Las grandes luminarias celestes son también gobernadas por su Hacedor y obedecen Su voluntad soberana. Tomemos dos ilustraciones. Al mandato de Dios el sol retrocedió diez grados en el reloj de Acaz para ayudar a la débil fe de Ezequías (2 Reyes 20:11). En tiempos del Nuevo Testamento, Dios hizo que una estrella anunciara la encarnación de Su Hijo, la estrella que se apareció a los magos de oriente, de la cual se nos dice que: « iba delante de ellos , hasta que llegando, se detuvo sobre donde estaba el niño» (Mateo 2:9).
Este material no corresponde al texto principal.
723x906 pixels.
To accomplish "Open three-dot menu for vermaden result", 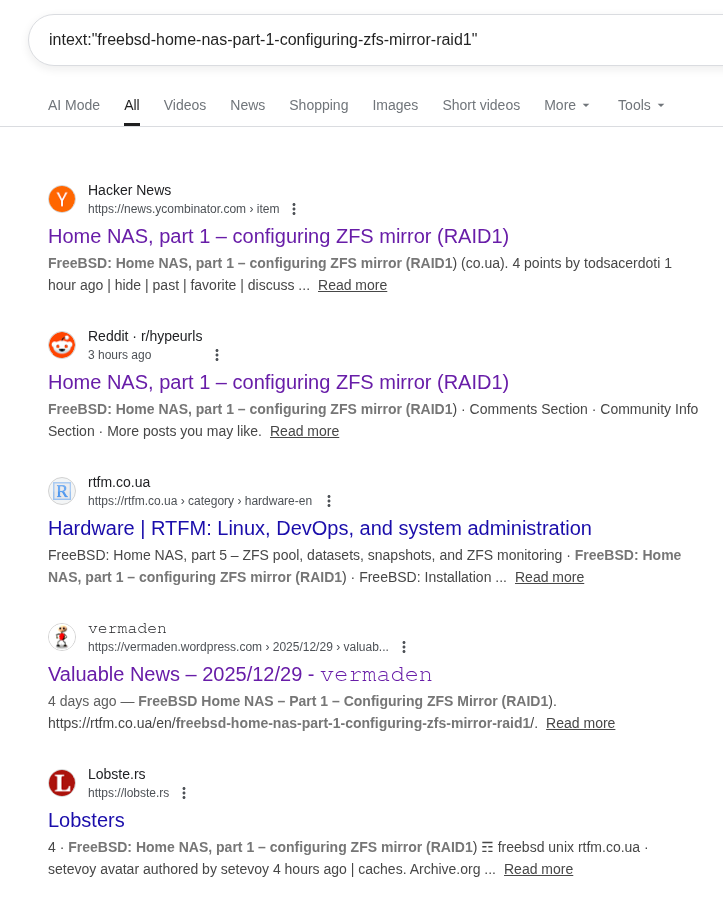I will pyautogui.click(x=404, y=647).
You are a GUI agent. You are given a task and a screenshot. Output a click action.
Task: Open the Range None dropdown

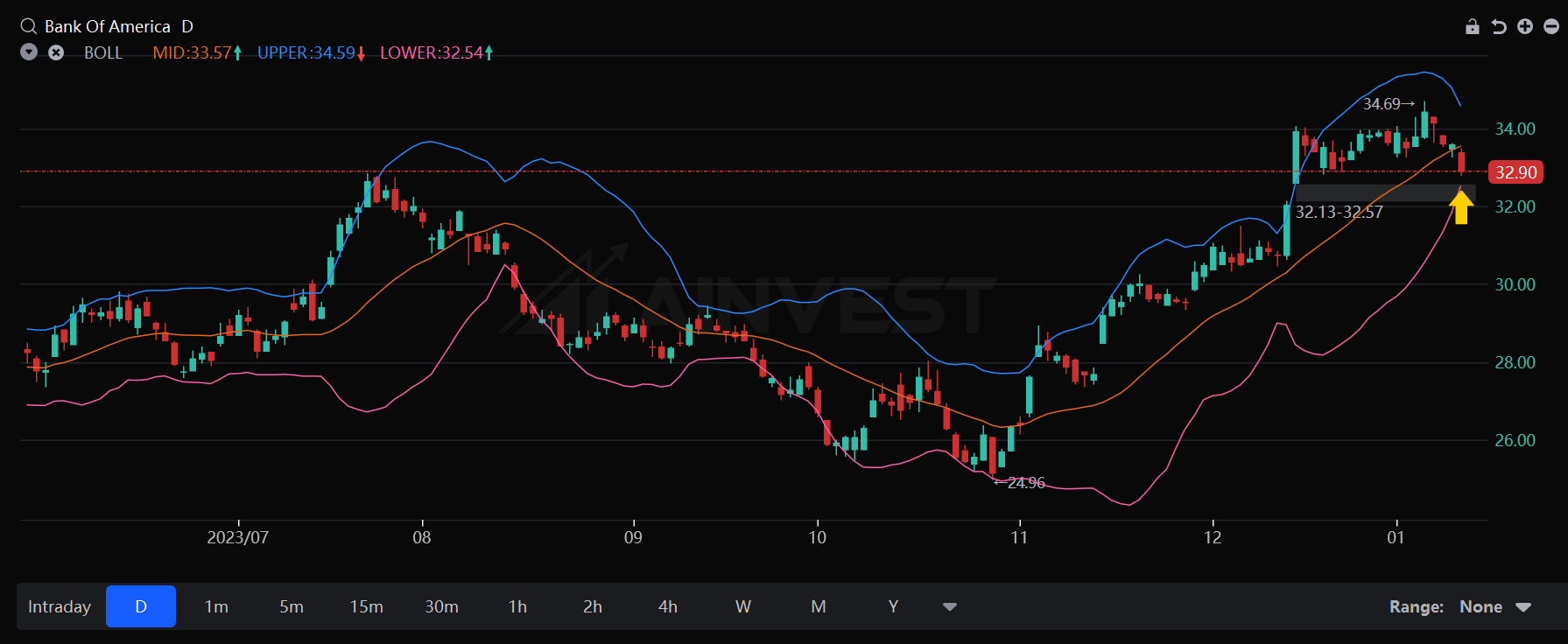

¡Cuán descriptiva es esta declaración!: «El envía su palabra a la tierra; velozmente corre su palabra. Da la nieve como lana, y derrama la escarcha como ceniza. Echa su hielo como pedazos; ante su frío , ¿quién resistirá? Enviará su palabra, y los derretirá; soplará su viento , y fluirán las aguas» (Salmo 147:15–18). Las mutaciones de los elementos están sujetas al control soberano de Dios. Es Dios Quien retiene la lluvia y es Dios Quien la da cuando quiere, como quiere y a quien quiere. Los observatorios meteorológicos se atreven a predecir el tiempo, pero ¡cuán frecuentemente se burla Dios de sus cálculos! Las «manchas» solares, las actividades cambiantes de los planetas, la aparición y desaparición de los cometas, las perturbaciones atmosféricas, son simples causas secundarias, pues tras ellas está Dios mismo. Habla Su Palabra una vez más: «También os detuve la lluvia tres meses antes de la siega; e hice llover sobre una ciudad, y sobre otra ciudad no hice llover; sobre una parte llovió, y la parte sobre la cual no llovió, se secó. Y venían dos o tres ciudades a una ciudad para beber agua, y no se saciaban; con todo, no os volvisteis a mí, dice Jehová. Os herí con viento solano y con oruga ; la langosta devoró vuestros muchos huertos y vuestras viñas, y vuestros higuerales y vuestros olivares; pero nunca os volvisteis a mí, dice Jehová. Envié contra vosotros mortandad tal como en Egipto; maté a espada a vuestros jóvenes, con cautiverio de vuestros caballos, e hice subir el hedor de vuestros campamentos hasta vuestras narices; mas no os volvisteis a mí, dice Jehová» (Amós 4:7–10).